No complications occurred from the biopsy procedure. Real-time quantitative RT-PCR

Total RNA from rectus abdominis MK1775 muscle was extracted by TRIzol reagent and cDNAs were reverse-transcribed by Revert Aid TM reverse transcriptase. Real-time PCR was carried out using the ABI PRISM 7700 Sequence Detection System (Applied Bio systems) at 50°C for 2 min, 95°C for 10 min, followed by 50 cycles at 95°C for 15 s, and at 60°C for 1 min. The primers for GAPDH (224 bp) were 5′-TGAAGGTCGGAGTCAACGG-3′ (sense) and 5′- CTGGAAGATGGTGATGGGATT-3′ (antisense). The primers for TRAF6 (134 bp) were 5′-GCCTGGGTGACAGAGTGC-3′ selleck inhibitor (sense) and 5′-AATGACTACTTATGGCTCCTTTTC-3′ (antisense). The primers for ubiquitin(165 bp) were 5′-CCCTGGATGTGATGGTGTC-3′ (sense) and 5′-CTCGTTGTCCCTGTTGCTG-3′ (antisense). The expression of GAPDH was used to normalize that

of the target genes. mTOR inhibitor Each assay was done in triplicate, the average was calculate, and the expression level of TRAF6 and ubiquitin was expressed as 2–ΔΔCt, ΔCt = Ct (Target)–Ct (GAPDH). Immunoblotting Cells were lysed in RIPA buffer (150 mM NaCl, 10 mM Tris, pH 7.5, 1% NP40, 1% deoxycholate, 0.1% SDS, protease inhibitor cocktail (Roche)). Total proteins were fractionated using the NuPAGE 4–12% Bis-Tris gradient gel (Invitrogen) and transferred onto PVDF membrane. Membranes were blocked with 5% non-fat milk in PBS/Tween-20, and incubated with antibodies against TRAF6 (Santa Cruz), ubiquitin (Santa Cruz), and β-actin (Abcam). Statistical analysis In order to analyze the relationship among the expression of TRAF6 and ubiquitin and nutritional status of

patients (percent weight loss, serum albumin), according to the literature [12], they were divided into two groups(percent weight loss ≥ 10 and <10, serum albumin ≥ 35and <35). All statistical analyses were performed using SPSS16.0 software. Measurement data were analyzed using the Student’s t test, while categorical data were studied using χ2 or Fisher exact tests.

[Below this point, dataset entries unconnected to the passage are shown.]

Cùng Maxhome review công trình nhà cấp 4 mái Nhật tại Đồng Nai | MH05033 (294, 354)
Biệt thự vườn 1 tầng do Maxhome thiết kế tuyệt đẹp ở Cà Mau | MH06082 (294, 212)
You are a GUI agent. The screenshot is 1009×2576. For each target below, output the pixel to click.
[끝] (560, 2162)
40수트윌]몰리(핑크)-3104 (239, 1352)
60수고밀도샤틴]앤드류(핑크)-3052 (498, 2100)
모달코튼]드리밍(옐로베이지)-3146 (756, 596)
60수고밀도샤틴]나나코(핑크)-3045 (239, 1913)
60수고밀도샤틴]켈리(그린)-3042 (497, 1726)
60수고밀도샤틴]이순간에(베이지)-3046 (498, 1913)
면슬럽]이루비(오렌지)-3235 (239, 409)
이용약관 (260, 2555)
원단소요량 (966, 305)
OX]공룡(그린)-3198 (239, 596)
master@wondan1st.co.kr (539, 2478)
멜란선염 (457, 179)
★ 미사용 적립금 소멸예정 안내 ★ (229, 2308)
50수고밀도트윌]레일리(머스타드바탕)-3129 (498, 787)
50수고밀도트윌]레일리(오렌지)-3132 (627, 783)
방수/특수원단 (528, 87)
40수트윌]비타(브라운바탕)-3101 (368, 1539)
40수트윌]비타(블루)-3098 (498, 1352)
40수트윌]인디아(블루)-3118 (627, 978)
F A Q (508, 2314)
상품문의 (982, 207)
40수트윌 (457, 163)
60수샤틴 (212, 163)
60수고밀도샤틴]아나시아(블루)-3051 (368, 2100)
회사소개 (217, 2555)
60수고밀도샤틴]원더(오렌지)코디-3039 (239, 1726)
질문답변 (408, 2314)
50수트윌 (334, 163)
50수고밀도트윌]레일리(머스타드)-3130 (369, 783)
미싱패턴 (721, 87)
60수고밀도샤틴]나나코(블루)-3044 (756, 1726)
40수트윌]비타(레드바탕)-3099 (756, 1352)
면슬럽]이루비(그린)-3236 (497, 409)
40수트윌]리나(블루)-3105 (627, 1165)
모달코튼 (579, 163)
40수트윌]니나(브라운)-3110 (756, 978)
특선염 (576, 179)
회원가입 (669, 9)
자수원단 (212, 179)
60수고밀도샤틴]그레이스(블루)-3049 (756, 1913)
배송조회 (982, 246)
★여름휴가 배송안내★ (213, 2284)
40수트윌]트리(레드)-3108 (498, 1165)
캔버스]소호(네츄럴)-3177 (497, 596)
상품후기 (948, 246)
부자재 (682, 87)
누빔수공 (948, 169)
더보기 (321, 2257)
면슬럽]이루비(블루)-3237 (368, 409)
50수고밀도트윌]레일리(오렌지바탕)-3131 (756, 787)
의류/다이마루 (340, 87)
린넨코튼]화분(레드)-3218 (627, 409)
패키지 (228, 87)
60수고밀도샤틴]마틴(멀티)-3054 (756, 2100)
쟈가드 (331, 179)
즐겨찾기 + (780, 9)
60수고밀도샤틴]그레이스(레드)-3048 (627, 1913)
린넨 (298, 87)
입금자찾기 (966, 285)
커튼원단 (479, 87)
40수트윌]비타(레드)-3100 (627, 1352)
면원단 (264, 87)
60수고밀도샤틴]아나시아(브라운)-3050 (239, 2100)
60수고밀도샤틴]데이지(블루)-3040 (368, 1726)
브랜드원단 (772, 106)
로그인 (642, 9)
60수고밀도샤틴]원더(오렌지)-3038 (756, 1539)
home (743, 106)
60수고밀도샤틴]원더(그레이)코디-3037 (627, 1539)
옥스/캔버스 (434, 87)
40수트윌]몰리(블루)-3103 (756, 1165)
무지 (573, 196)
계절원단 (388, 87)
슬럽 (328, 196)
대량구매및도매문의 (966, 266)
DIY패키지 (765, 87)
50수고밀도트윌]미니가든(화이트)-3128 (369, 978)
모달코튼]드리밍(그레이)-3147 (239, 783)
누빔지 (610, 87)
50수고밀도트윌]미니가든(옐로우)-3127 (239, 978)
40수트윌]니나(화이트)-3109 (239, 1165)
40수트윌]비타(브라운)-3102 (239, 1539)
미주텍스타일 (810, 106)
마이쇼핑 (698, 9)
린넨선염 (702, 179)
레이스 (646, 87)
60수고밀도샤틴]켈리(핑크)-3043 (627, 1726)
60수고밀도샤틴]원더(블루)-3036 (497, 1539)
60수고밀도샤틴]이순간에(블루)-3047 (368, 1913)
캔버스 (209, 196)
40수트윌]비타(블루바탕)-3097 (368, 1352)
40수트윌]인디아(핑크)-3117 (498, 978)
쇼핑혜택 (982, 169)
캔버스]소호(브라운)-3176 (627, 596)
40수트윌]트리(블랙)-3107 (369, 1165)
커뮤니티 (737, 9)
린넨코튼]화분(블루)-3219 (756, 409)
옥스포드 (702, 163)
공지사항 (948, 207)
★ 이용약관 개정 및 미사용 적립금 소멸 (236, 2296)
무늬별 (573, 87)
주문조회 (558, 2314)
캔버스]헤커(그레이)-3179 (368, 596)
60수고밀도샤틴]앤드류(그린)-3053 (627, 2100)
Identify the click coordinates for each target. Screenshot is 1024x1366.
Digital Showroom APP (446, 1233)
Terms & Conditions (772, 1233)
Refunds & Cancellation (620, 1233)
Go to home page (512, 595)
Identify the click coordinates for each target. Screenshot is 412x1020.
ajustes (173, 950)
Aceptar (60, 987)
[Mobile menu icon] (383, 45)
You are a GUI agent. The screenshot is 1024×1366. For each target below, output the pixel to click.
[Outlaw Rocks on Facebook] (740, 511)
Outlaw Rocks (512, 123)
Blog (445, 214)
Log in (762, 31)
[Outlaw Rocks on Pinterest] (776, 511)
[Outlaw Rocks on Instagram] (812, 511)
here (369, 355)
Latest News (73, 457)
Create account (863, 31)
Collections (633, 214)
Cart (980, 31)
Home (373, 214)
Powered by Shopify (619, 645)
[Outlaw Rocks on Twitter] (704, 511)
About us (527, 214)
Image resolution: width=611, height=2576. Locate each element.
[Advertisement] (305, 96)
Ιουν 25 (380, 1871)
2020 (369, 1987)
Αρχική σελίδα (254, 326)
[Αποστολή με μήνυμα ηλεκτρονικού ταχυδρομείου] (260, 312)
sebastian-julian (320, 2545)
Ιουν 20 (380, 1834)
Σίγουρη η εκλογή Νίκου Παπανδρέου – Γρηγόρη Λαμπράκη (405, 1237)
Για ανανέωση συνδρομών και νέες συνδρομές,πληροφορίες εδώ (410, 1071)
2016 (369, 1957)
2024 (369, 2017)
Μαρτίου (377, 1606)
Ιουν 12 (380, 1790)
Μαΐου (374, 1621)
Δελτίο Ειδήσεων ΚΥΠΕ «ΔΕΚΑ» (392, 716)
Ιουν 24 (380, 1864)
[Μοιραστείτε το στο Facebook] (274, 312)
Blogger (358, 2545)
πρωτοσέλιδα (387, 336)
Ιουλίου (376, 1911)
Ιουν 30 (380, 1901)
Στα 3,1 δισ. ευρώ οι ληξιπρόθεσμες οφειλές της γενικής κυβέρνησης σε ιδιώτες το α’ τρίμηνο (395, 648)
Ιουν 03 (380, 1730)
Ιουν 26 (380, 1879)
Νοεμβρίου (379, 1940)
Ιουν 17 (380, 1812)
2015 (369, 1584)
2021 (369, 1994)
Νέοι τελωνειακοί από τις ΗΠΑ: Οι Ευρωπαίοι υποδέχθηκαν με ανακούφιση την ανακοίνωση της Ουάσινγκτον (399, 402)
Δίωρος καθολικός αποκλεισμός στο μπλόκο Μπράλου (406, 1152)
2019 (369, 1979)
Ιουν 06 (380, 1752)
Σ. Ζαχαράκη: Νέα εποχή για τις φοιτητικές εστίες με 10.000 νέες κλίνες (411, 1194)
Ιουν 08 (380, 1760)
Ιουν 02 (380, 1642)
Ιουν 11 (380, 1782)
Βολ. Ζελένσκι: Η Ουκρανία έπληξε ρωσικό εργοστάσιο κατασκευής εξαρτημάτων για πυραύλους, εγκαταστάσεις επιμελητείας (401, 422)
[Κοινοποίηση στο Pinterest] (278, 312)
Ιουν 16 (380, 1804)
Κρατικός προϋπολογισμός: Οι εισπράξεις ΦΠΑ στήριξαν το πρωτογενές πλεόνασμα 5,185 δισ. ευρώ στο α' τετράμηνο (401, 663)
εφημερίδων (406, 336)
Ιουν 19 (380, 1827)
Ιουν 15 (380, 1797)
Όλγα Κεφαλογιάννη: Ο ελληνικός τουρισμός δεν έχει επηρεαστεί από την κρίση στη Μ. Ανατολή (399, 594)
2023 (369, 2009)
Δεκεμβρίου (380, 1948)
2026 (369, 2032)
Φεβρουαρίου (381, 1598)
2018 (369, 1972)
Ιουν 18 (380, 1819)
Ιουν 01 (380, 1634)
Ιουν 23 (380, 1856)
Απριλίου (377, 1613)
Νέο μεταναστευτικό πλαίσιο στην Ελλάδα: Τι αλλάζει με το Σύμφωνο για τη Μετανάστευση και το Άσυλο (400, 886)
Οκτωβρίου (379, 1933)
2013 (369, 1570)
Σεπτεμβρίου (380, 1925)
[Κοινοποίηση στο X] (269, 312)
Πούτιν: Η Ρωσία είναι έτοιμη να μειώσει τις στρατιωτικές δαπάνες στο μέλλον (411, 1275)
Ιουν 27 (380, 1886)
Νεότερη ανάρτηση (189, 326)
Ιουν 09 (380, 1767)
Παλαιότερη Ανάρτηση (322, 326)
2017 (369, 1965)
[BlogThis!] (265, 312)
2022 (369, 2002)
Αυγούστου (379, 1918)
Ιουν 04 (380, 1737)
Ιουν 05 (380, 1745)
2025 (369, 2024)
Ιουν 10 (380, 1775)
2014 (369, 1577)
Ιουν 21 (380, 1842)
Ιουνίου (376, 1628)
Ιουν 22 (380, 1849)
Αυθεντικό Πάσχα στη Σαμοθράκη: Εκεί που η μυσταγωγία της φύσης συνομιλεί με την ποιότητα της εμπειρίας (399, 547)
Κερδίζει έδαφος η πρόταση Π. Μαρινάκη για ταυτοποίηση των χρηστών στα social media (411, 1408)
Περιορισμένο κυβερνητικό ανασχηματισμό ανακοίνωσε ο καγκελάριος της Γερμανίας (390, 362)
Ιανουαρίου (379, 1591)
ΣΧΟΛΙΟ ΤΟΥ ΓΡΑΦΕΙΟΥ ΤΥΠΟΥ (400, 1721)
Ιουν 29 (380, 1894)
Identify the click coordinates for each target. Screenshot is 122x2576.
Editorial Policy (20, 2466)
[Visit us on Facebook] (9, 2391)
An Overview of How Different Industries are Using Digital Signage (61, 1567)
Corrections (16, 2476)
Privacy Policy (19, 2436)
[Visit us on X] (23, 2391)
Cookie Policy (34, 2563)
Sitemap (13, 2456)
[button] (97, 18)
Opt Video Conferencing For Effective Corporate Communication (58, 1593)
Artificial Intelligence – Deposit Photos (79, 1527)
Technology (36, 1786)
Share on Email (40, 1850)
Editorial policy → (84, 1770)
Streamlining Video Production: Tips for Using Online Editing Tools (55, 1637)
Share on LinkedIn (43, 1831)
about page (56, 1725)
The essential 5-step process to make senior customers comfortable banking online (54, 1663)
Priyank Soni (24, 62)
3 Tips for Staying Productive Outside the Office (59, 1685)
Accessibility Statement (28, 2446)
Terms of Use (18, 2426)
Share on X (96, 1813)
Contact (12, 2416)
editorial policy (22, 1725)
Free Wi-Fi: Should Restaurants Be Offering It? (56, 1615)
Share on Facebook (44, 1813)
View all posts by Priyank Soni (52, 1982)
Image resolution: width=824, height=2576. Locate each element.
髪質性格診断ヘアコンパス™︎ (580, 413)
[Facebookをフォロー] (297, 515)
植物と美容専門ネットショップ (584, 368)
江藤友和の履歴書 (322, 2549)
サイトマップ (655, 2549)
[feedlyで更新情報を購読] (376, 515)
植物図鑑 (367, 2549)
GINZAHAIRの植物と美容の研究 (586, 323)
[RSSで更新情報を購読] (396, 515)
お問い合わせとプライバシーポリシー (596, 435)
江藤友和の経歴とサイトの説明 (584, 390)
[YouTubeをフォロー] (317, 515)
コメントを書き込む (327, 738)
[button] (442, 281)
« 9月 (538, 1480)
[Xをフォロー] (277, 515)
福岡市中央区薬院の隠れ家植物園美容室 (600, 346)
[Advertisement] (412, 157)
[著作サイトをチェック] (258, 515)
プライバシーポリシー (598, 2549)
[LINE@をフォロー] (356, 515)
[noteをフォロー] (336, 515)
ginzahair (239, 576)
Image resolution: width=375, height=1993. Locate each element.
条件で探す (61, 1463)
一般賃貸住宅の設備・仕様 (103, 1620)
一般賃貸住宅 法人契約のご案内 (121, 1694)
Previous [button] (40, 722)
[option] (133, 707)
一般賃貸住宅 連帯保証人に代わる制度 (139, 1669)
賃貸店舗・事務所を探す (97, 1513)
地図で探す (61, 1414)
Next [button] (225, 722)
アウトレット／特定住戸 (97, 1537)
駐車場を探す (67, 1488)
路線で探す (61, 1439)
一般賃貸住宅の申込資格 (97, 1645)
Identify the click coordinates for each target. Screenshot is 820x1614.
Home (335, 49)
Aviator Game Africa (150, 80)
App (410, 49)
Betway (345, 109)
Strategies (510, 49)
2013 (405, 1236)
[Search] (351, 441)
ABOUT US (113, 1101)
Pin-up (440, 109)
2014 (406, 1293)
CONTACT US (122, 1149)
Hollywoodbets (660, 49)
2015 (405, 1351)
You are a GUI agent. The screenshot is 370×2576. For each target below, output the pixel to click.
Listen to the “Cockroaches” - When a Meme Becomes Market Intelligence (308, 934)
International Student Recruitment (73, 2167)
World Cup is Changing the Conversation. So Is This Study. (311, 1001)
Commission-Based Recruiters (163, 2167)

Statistical significance was set at P < 0.05. Results The expression of TRAF6 in muscle of control and cancer patients Tumor necrosis factor (α) receptor adaptor protein 6(TRAF6), Astemizole a protein involved in receptor-mediated activation of several signaling pathways, is enhanced in skeletal muscle during atrophy. We assessed the expression of TRAF6 in 29 control muscles and 102 patient muscles. TRAF6 was significantly upregulated in muscle of gastric cancer compared with the control muscles (P < 0.05). TRAF6 was upregulated in 67.65% (69/102) muscle of gastric cancer. Overexpression of TRAF6 in muscles of gastric cancer were associated with TNM stage, level of serum albumin and percent of weight loss (P > 0.05) (Table 2). We also analyze the expression of TRAF6 in 8 muscles of control and cancer patients by western blotting, the results show the expression of TRAF6 in muscle of cancer patients were higher than control (Figure 1).